■ **PROBLEM TO WORK ON**:
Repeat the records. Each line must match exactly.
* * *
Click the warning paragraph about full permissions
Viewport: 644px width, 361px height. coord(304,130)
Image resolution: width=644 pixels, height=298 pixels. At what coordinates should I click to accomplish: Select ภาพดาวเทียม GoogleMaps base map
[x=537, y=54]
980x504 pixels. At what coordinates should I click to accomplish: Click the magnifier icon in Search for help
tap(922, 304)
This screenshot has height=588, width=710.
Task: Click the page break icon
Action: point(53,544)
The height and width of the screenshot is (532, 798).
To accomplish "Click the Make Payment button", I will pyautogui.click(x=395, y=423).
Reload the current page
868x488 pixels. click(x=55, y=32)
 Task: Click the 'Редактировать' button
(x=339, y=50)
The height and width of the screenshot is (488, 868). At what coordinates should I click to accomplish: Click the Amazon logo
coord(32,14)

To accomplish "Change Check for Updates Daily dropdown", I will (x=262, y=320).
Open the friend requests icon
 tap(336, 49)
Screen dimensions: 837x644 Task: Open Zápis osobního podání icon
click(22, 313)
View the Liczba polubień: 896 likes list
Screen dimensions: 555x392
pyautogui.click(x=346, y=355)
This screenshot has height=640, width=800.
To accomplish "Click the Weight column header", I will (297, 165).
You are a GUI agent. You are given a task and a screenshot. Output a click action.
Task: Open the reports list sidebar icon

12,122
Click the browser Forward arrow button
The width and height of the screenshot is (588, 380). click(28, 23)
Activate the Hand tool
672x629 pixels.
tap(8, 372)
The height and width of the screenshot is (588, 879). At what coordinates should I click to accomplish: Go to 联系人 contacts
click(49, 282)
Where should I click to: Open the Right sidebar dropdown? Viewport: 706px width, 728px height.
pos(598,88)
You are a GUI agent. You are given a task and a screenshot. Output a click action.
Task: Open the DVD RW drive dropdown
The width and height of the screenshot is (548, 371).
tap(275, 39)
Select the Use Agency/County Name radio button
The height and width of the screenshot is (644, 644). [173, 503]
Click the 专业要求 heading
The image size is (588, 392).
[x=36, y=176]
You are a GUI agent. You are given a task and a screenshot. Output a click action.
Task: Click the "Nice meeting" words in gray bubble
* * *
■ **TASK ANSWER**:
Click the warning paragraph about full permissions
Viewport: 644px width, 361px height. coord(304,130)
Image resolution: width=644 pixels, height=298 pixels. At what coordinates should I click to accomplish: Select ภาพดาวเทียม GoogleMaps base map
[x=537, y=54]
980x504 pixels. At what coordinates should I click to accomplish: Click the magnifier icon in Search for help
tap(922, 304)
This screenshot has height=588, width=710.
Task: Click the page break icon
Action: point(53,544)
The height and width of the screenshot is (532, 798).
To accomplish "Click the Make Payment button", I will pyautogui.click(x=395, y=423).
Reload the current page
868x488 pixels. click(x=55, y=32)
 Task: Click the 'Редактировать' button
(x=339, y=50)
The height and width of the screenshot is (488, 868). At what coordinates should I click to accomplish: Click the Amazon logo
coord(32,14)

To accomplish "Change Check for Updates Daily dropdown", I will (x=262, y=320).
Open the friend requests icon
 tap(336, 49)
Screen dimensions: 837x644 Task: Open Zápis osobního podání icon
click(22, 313)
View the Liczba polubień: 896 likes list
Screen dimensions: 555x392
pyautogui.click(x=346, y=355)
This screenshot has height=640, width=800.
To accomplish "Click the Weight column header", I will (297, 165).
You are a GUI agent. You are given a task and a screenshot. Output a click action.
Task: Open the reports list sidebar icon

12,122
Click the browser Forward arrow button
The width and height of the screenshot is (588, 380). click(28, 23)
Activate the Hand tool
672x629 pixels.
tap(8, 372)
The height and width of the screenshot is (588, 879). At what coordinates should I click to accomplish: Go to 联系人 contacts
click(49, 282)
Where should I click to: Open the Right sidebar dropdown? Viewport: 706px width, 728px height.
pos(598,88)
You are a GUI agent. You are given a task and a screenshot. Output a click action.
Task: Open the DVD RW drive dropdown
The width and height of the screenshot is (548, 371).
tap(275, 39)
Select the Use Agency/County Name radio button
The height and width of the screenshot is (644, 644). [173, 503]
Click the 专业要求 heading
The image size is (588, 392).
[x=36, y=176]
You are a GUI agent. You are given a task and a screenshot. Output a click action.
Task: Click the "Nice meeting" words in gray bubble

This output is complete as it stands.